M. Simon Sutour. - Je vous propose, pour répondre à vos attentes, d'ajouter à notre proposition de résolution un alinéa 13, pour exprimer que le Sénat « considère que le contexte actuel et les récentes attaques terroristes imposent la mise en place rapide et urgente de ce PNR ».
M. André Gattolin. - D'autres mesures, dont ce PNR.
M. Simon Sutour. - La proposition de résolution porte sur le PNR. Tenons-nous y, étant entendu que nous formulerons une proposition de résolution plus globale sur le terrorisme.
M. Jean Bizet, président. - Je rappelle que nous avons engagé des travaux, notamment sur le projet d'un Parquet européen élargi, sur Schengen, sur Internet... Nous ramasserons cela le moment venu dans une proposition de résolution globale, soulignant l'urgence des réponses à apporter.

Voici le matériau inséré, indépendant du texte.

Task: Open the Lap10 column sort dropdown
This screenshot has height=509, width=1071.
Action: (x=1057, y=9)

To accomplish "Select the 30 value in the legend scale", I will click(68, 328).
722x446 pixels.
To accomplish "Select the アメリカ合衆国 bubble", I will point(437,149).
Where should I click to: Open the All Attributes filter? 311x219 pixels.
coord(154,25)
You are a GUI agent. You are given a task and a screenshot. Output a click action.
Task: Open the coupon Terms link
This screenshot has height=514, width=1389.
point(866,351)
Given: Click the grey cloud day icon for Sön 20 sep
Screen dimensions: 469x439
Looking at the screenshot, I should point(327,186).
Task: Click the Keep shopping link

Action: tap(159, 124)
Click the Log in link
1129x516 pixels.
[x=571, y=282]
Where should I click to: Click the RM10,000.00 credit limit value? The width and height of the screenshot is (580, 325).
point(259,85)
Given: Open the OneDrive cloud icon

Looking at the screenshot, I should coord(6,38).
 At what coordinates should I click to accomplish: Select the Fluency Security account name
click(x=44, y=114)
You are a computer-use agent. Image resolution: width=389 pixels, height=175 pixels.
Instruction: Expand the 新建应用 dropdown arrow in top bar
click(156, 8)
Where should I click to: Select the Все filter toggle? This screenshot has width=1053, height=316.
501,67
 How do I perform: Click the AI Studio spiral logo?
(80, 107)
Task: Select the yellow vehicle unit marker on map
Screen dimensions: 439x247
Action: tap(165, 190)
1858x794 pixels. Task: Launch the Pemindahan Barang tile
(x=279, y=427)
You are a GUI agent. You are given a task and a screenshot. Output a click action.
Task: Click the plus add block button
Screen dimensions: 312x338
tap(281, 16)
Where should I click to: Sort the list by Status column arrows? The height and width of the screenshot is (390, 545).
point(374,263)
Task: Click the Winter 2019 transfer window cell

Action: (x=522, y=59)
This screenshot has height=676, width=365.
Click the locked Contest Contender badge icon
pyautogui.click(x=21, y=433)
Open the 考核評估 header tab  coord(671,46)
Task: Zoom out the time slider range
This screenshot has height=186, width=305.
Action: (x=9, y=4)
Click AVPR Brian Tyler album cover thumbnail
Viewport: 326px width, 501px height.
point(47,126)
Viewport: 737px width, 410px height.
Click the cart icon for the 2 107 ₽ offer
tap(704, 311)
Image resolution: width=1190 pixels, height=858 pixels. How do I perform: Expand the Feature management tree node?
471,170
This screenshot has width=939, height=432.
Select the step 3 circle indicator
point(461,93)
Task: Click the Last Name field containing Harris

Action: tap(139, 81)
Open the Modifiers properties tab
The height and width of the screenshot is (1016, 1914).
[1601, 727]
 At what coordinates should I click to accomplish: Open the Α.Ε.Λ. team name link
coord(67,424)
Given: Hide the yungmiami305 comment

Je livre à votre réflexion le fait qu'avec le traité de Lisbonne, l'Union européenne est amenée à adhérer à la Convention européenne des droits de l'homme. Je vous renvoie à la presse de ce matin : on ne peut pas renvoyer des djihadistes dans leur pays, parce que leur sécurité n'y serait pas assurée, comme le veut la Convention. On marche un peu sur la tête. Nous verrons ce qu'en dira notre rapporteur, Michel Mercier, au moment de notre discussion sur le projet d'adhésion. Le débat s'annonce épineux.
M. Michel Delebarre. - Reste l'assignation à résidence.
M. Jean Bizet, président. - Ces gens-là sont assignés à résidence dans nos campagnes. Les élus locaux commencent à s'inquiéter de cette situation...
M. Michel Billout. - Ce que vous proposez à l'alinéa 13 rejoint ce qui est exprimé à l'alinéa 5.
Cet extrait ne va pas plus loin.